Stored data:
BEGIN

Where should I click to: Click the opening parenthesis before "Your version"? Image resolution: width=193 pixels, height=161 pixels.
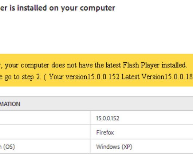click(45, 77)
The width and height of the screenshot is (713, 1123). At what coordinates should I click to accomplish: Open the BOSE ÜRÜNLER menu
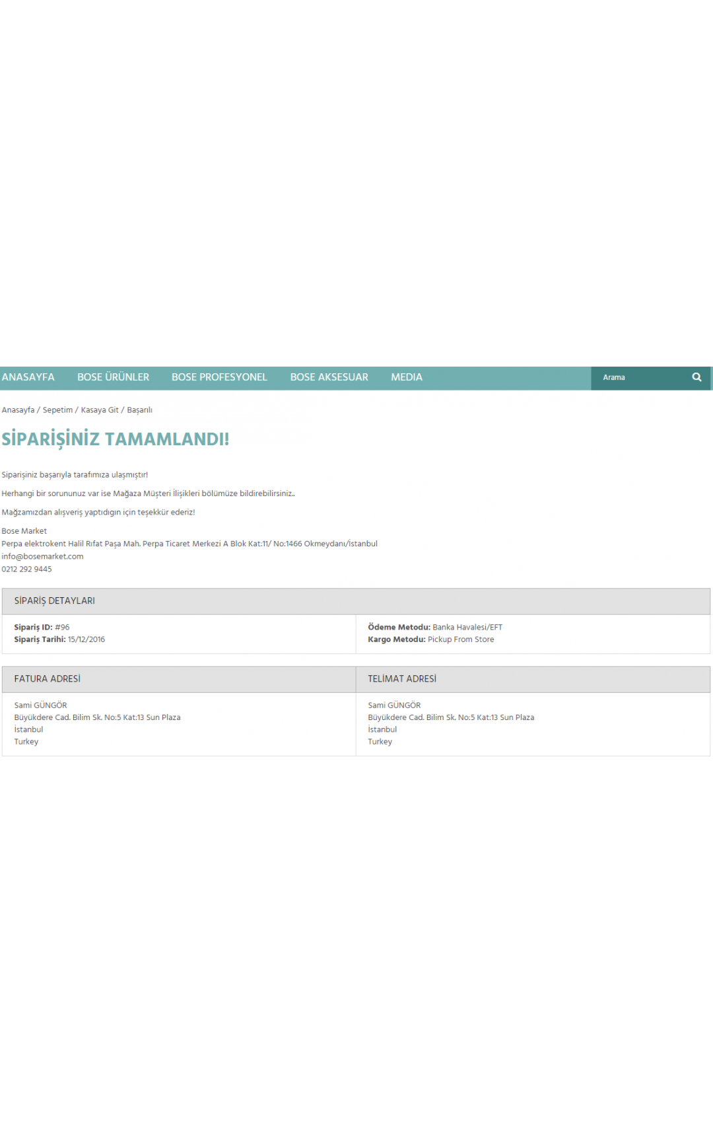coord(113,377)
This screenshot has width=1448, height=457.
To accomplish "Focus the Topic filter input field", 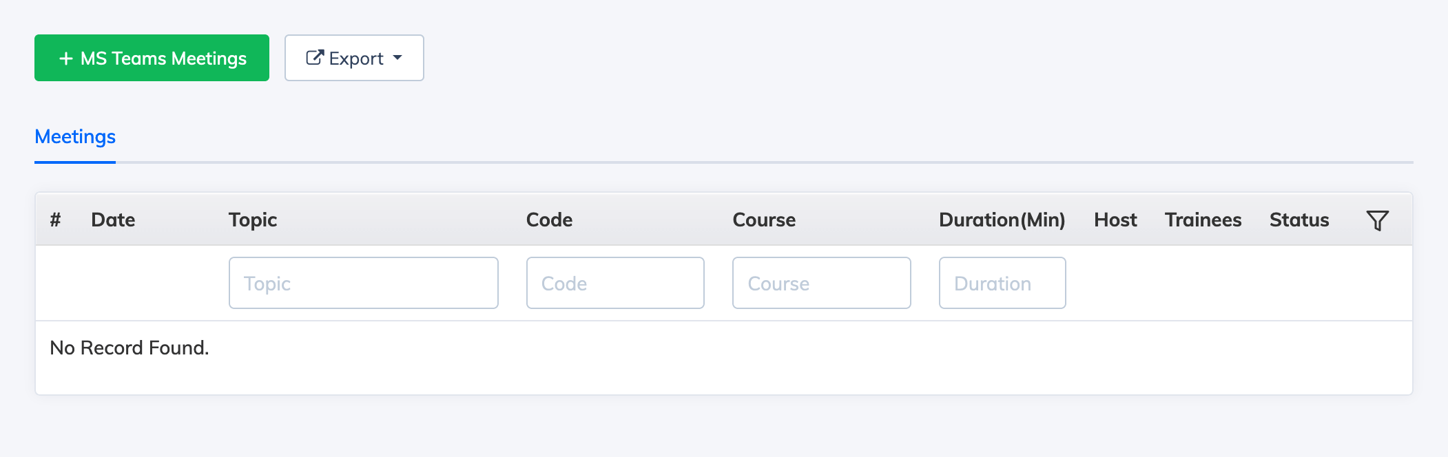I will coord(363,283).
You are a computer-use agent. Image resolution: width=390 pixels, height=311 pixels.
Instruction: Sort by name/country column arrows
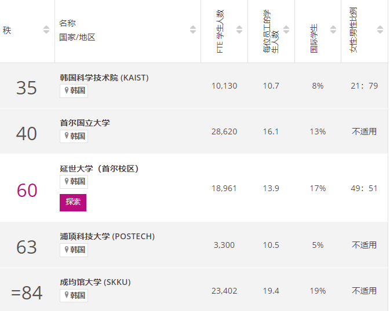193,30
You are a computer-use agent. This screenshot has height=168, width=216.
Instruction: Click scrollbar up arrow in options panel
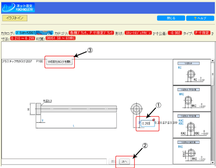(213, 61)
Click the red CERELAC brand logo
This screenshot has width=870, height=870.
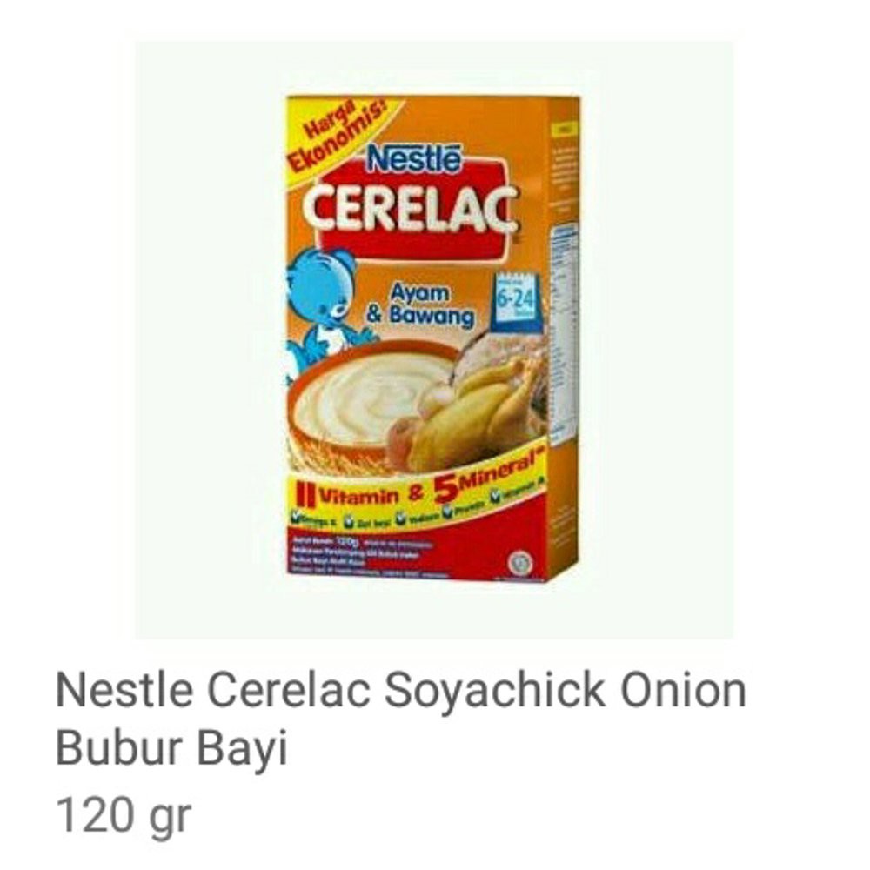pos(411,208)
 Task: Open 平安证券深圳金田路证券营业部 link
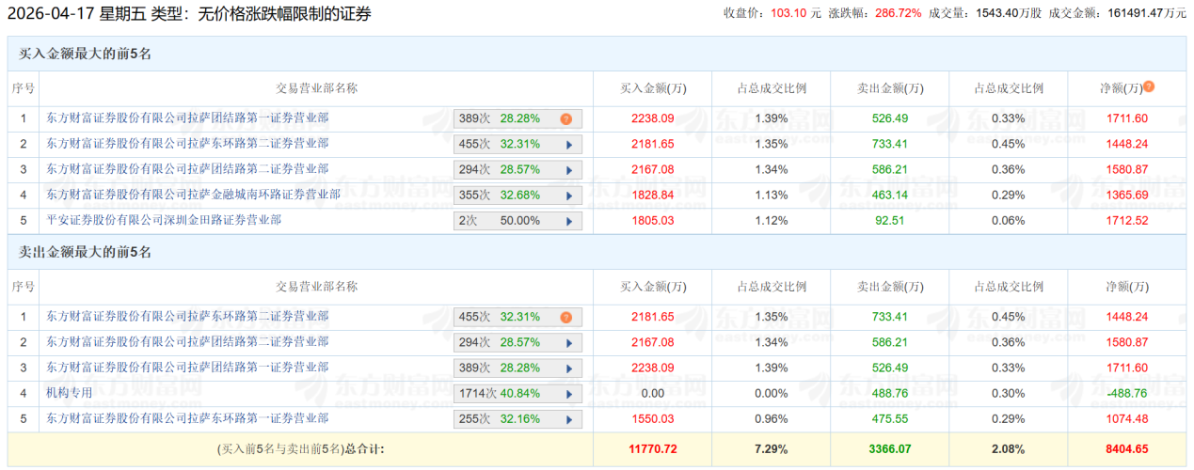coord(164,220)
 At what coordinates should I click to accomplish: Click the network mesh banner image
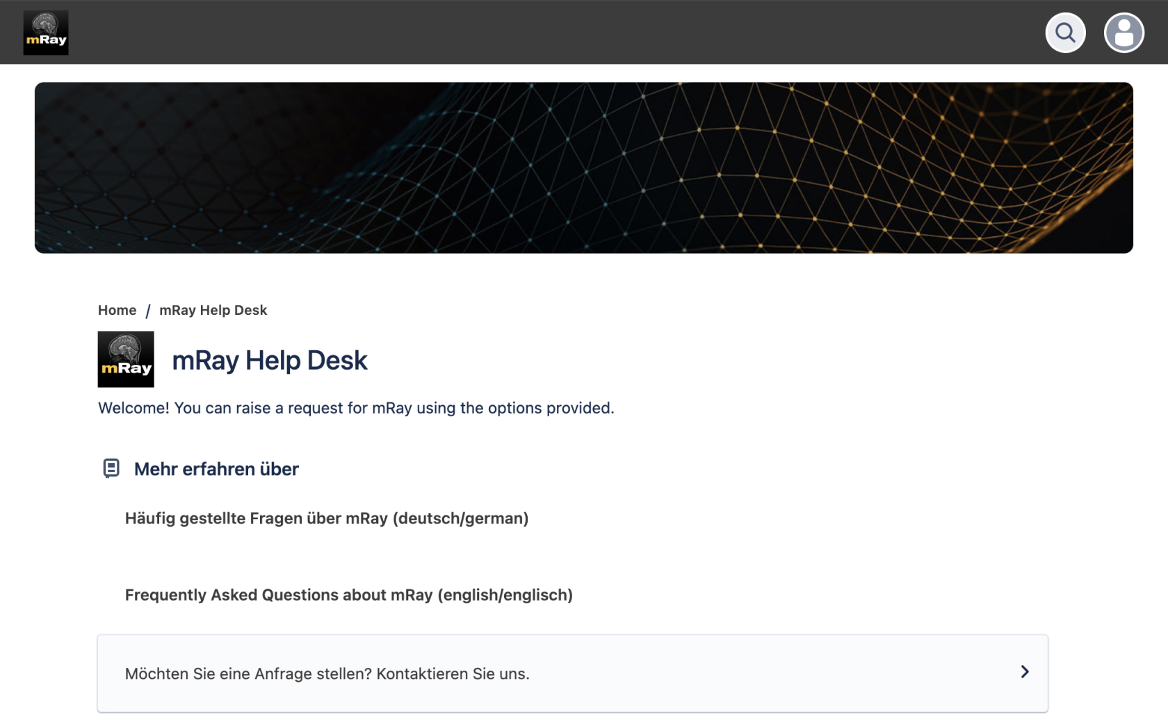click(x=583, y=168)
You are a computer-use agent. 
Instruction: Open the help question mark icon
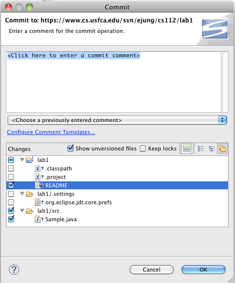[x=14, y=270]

END

*Work order*. Please return, without any change, the lines from the line containing "Instruction: Sort by" through the last line of the entries, dropping the pictures.

*Exercise response*.
Instruction: Sort by name/country column arrows
193,30
You are a computer-use agent. This screenshot has height=168, width=216.
Instruction: Click scrollbar up arrow in options panel
(213, 61)
Click the red CERELAC brand logo
This screenshot has width=870, height=870.
pos(411,208)
 Task: Open 平安证券深圳金田路证券营业部 link
coord(164,220)
 At what coordinates should I click to accomplish: Click the network mesh banner image
click(x=583, y=168)
You are a computer-use agent. 
Instruction: Open the help question mark icon
[x=14, y=270]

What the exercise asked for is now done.